I don’t think I’ve ever felt this set back before.
It’s an exasperating feeling — the kind that doesn’t explode all at once, but quietly stacks up until one day you look around and realize how far you feel from yourself. I haven’t read a book in forever. I haven’t had a consistent workout routine in months, which has resulted in weight gain that I can’t pretend doesn’t affect how I feel in my body. I have just gone through the motions, day after day. I haven’t really had clear goals… or maybe I did, and I just lost sight of them somewhere along the way.
And without goals, it’s almost impossible to have a vision.
For a long time, I’ve been running at a million miles per minute. Always moving. Always doing. Always reacting. And somehow still feeling stuck — like I’m on a hamster wheel, sprinting as hard as I can. Except the hamster is tired. And chubby. And confused about how she ended up here.
So for 2026, I’m simplifying.
More than anything, I want to feel better in my own skin again. I want to feel productive and well rested — not one at the expense of the other. I don’t want burnout to be the price of ambition anymore.
What I’m choosing to do now is stop complaining and start setting visions and goals. Not from a place of punishment or shame, but from perspective.
Because the truth is: we’ve been here before.
We’ve crawled out of deeper holes. We’ve survived far worse seasons. We’ve rebuilt from places that felt impossible at the time. There are people who would kill for the problems I have right now — and that doesn’t mean my problems don’t matter. They do. But perspective matters too.
When I minimize the problem, I make room for gratitude. And gratitude changes the energy of everything.
So here they are — my goals for 2026. Simple. Clear. Honest.

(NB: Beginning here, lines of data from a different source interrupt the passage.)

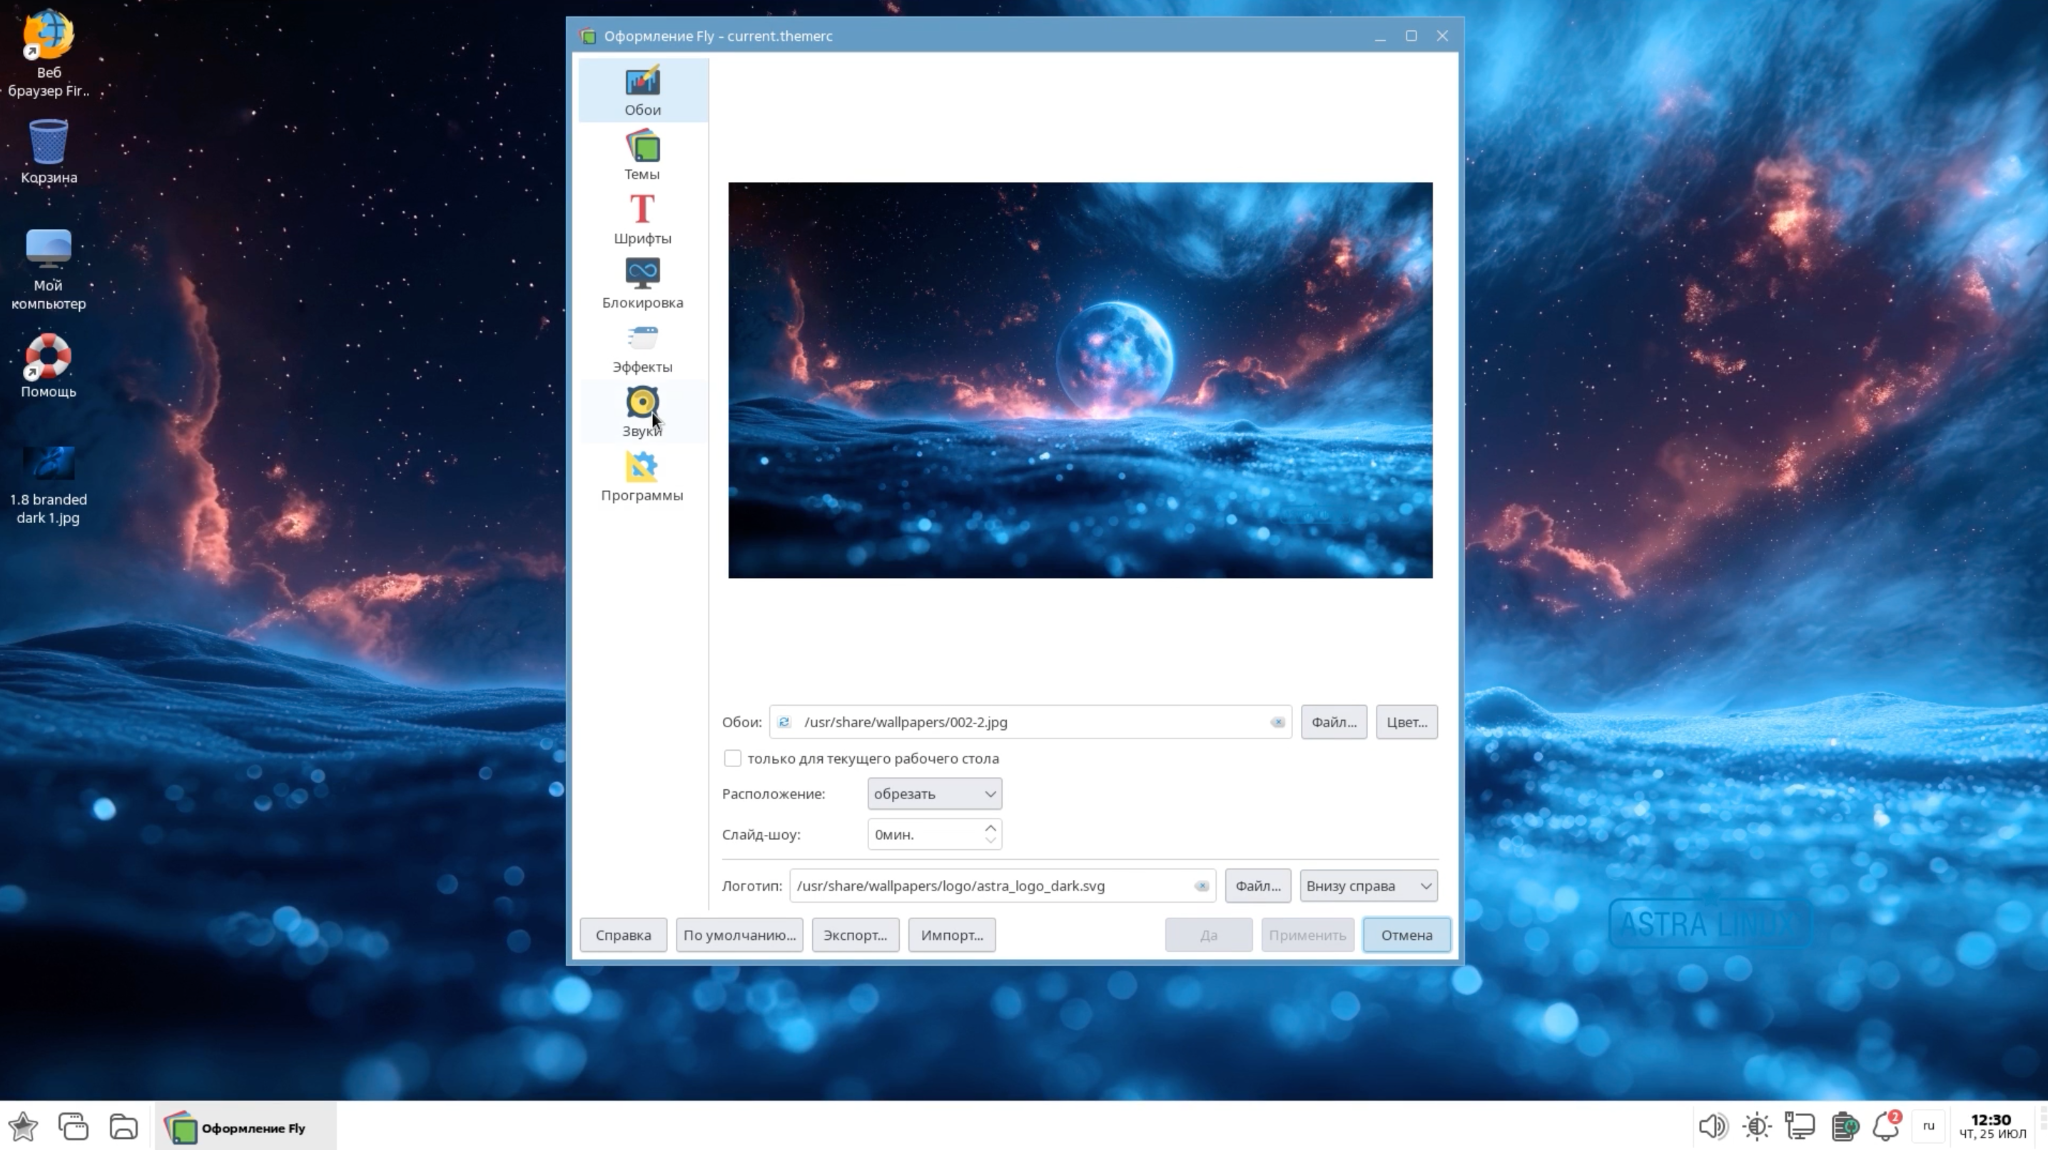Click the Экспорт... button

855,935
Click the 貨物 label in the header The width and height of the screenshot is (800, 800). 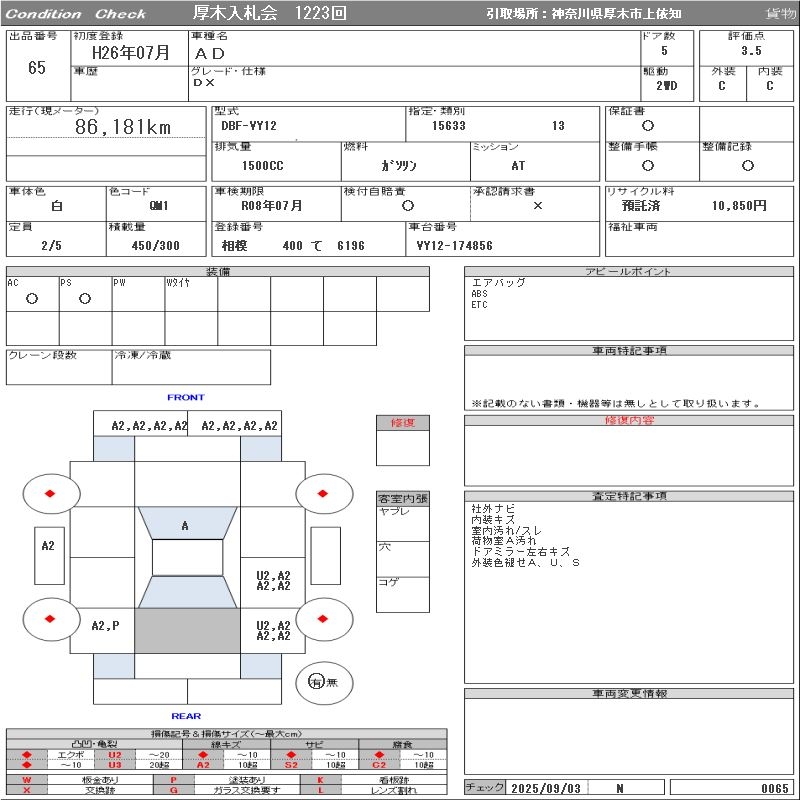coord(780,14)
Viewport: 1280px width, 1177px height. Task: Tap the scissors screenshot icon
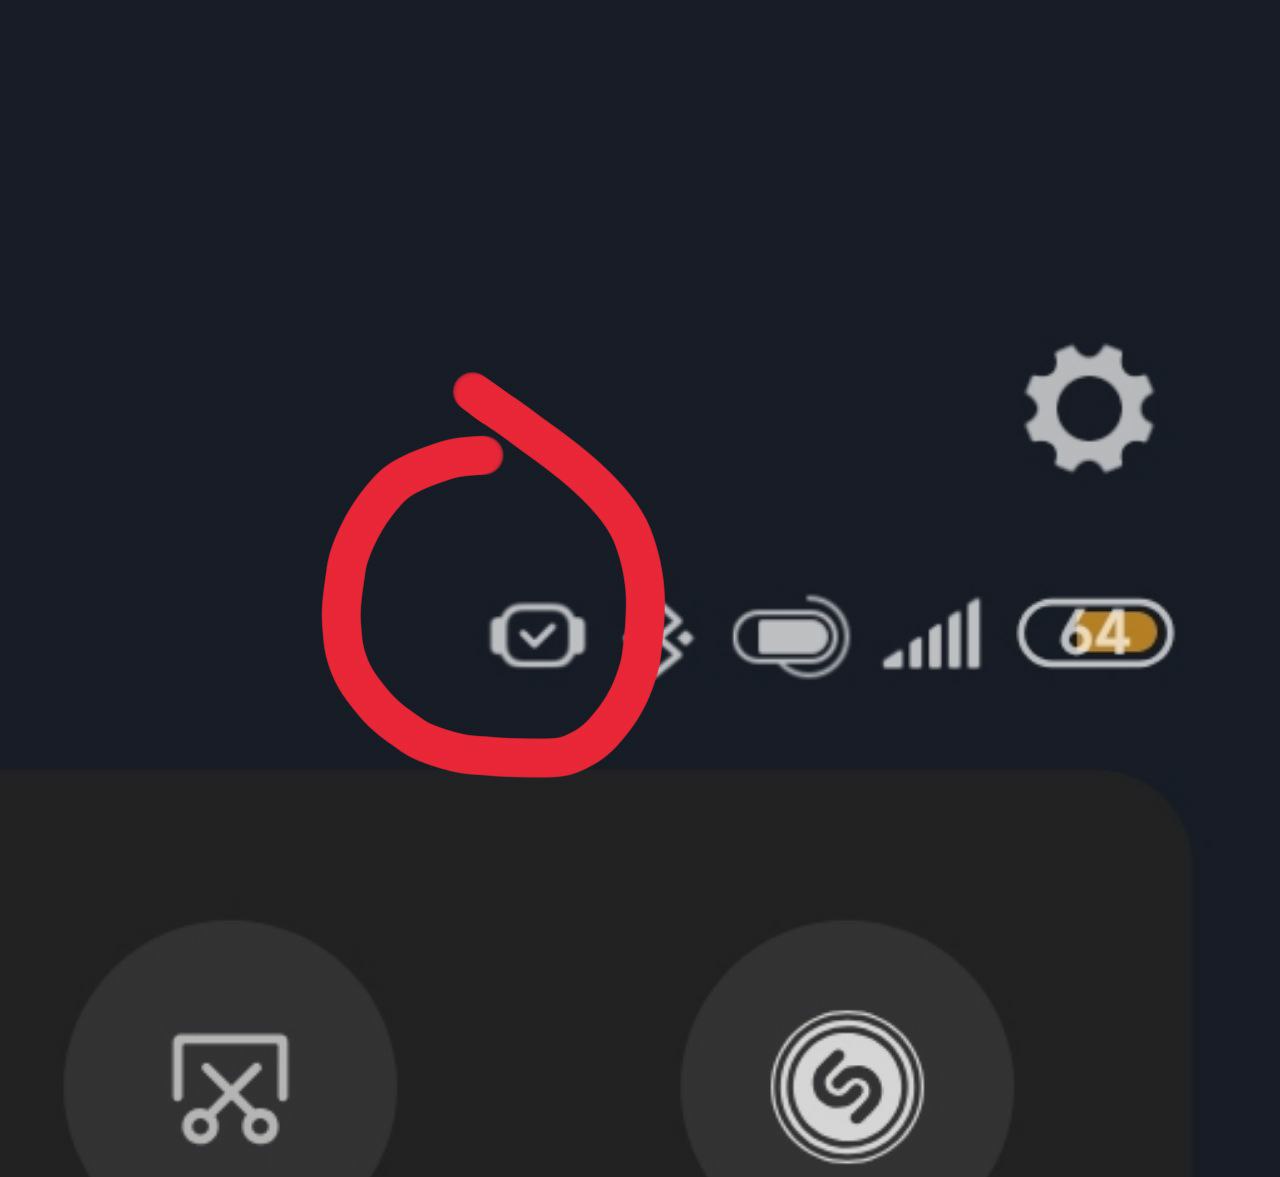click(x=230, y=1088)
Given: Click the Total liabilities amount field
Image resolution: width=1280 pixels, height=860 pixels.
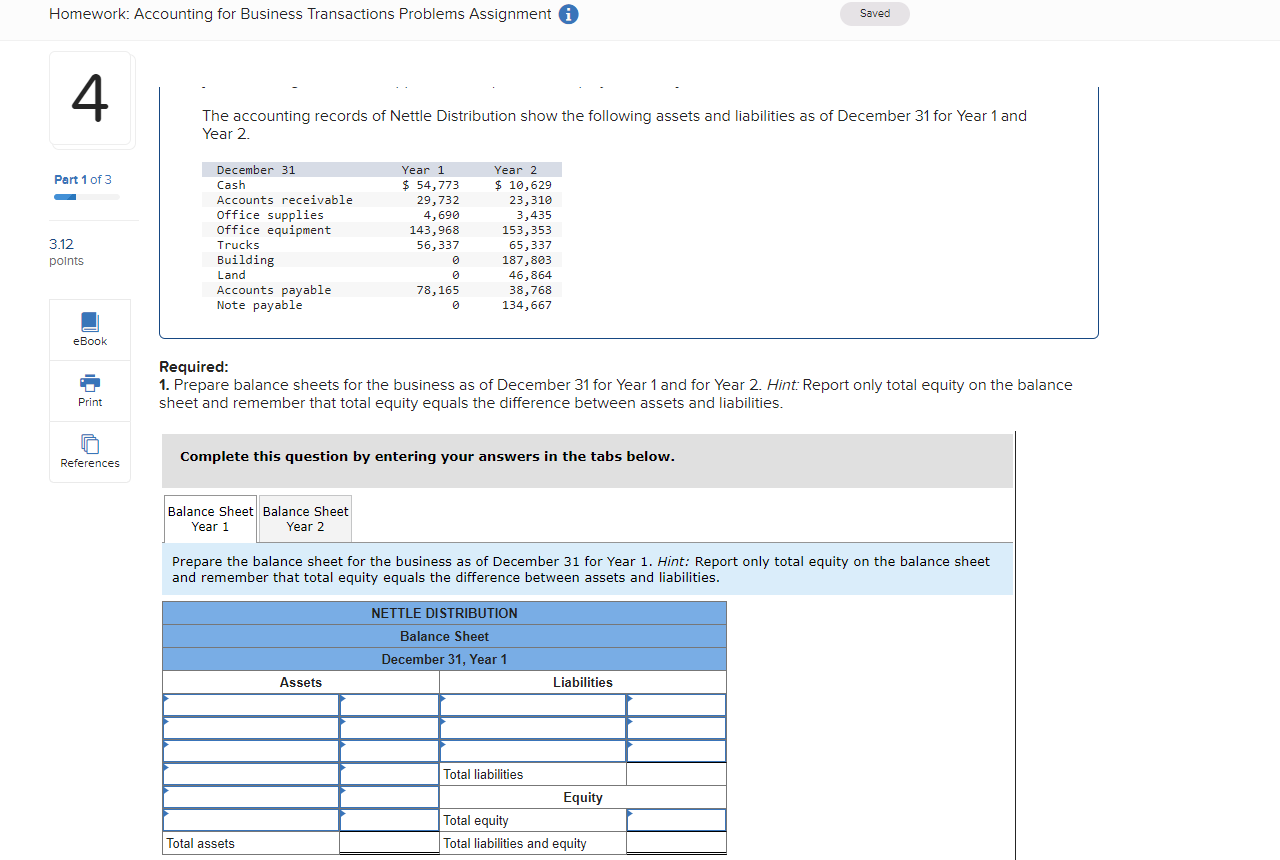Looking at the screenshot, I should click(x=676, y=774).
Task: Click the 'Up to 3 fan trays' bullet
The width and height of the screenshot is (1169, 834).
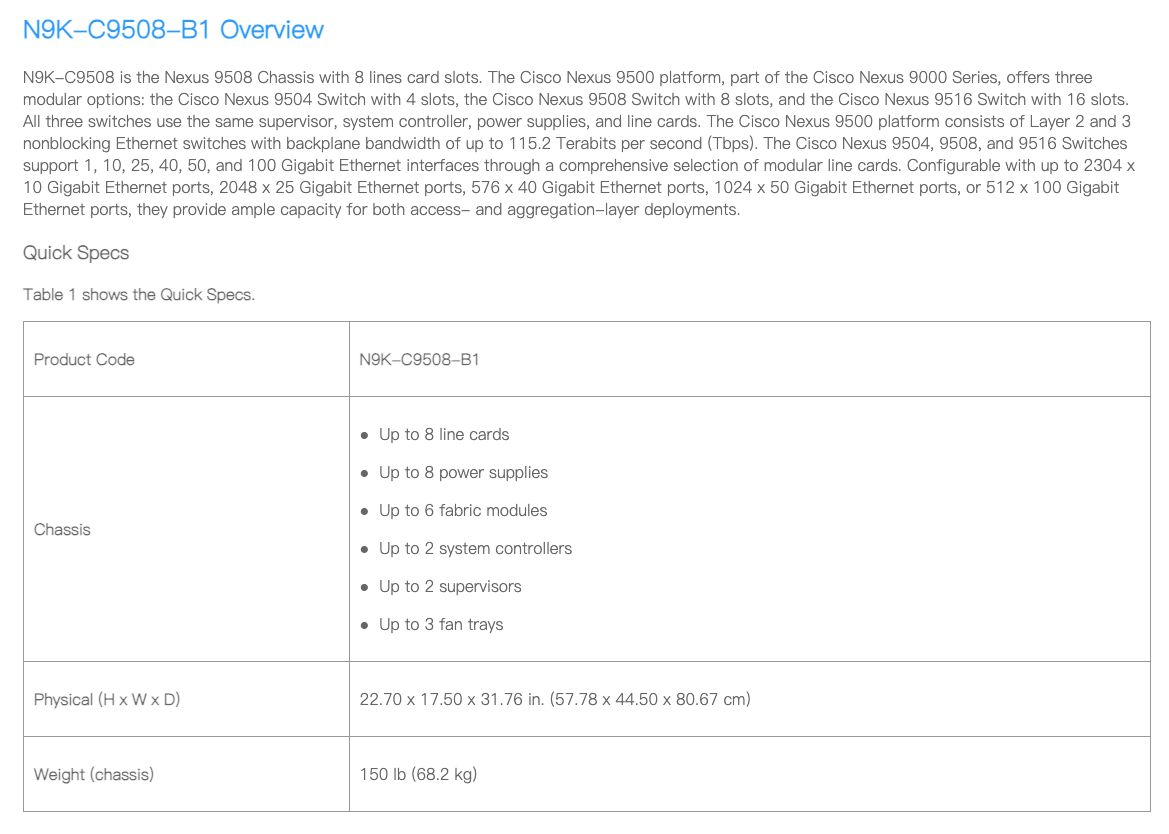Action: point(441,625)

Body: I want to get back to my goal weight. I want strength, consistency, and to feel comfortable in my clothes and confident in my reflection again.
Money: I want to be stacked. Stable, abundant, and secure.
Family: Happy and healthy. That’s it. That’s the goal.
Friendships: Mutually loving, supportive, and reciprocal. Relationships that feel safe, nourishing, and aligned — not draining or one-sided.
Home: Cute and cozy. A space that feels calm, warm, and grounding when I walk through the door.
Businesses: Thriving and wonderful. Sustainable growth, aligned opportunities, and work that feels purposeful — not draining.
Everything else? We’ll check back in. No pressure, just honesty.
This year isn’t about perfection. It’s about direction. It’s about getting off the hamster wheel and choosing where my energy actually goes.
We’ve come too far to stay stuck.
So tell me — what are your goals this year?